[Dados de apontamento de alvos]
%%
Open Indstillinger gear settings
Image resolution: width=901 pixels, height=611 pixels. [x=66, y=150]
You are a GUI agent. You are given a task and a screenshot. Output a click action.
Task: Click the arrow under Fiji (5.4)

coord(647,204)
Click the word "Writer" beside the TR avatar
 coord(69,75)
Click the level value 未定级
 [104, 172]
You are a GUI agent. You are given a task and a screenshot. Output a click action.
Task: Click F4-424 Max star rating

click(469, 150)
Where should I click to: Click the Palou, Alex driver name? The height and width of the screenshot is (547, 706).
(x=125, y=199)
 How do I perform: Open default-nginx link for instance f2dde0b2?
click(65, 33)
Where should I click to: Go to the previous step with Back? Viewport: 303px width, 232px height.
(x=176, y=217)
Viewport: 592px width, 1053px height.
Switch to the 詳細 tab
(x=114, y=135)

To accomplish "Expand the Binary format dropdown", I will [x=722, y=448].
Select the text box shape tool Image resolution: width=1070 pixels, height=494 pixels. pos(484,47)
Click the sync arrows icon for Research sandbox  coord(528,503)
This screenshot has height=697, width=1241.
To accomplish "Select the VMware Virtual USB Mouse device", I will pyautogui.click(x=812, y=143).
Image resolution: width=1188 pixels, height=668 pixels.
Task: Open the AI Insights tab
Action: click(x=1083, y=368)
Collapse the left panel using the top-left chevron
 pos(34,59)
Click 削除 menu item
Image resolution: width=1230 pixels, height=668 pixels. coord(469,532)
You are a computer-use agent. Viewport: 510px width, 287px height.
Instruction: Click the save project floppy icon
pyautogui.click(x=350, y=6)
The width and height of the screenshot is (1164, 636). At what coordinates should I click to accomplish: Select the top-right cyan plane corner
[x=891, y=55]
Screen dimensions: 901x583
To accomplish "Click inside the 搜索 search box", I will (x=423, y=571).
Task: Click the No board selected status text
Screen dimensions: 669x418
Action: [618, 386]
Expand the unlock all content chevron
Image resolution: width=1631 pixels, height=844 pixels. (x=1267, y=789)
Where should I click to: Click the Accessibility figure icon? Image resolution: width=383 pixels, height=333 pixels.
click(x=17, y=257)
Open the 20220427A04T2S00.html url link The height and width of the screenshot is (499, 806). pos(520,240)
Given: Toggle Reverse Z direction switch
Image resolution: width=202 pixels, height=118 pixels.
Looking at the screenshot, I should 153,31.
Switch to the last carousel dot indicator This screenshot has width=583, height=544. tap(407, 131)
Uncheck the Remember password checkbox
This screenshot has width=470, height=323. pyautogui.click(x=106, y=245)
%%
_A TAREFA:_
Reúna todas as linhas dos registros em que aparece a palavra "pixels" e copie cada uma delas.

_RESPOSTA COMPLETA:_
Image resolution: width=901 pixels, height=611 pixels. [x=66, y=150]
Select the text box shape tool Image resolution: width=1070 pixels, height=494 pixels. pos(484,47)
Image resolution: width=1188 pixels, height=668 pixels.
Image resolution: width=1230 pixels, height=668 pixels. coord(469,532)
Image resolution: width=1631 pixels, height=844 pixels. (x=1267, y=789)
Where should I click to: Click the Accessibility figure icon? Image resolution: width=383 pixels, height=333 pixels.
Image resolution: width=202 pixels, height=118 pixels.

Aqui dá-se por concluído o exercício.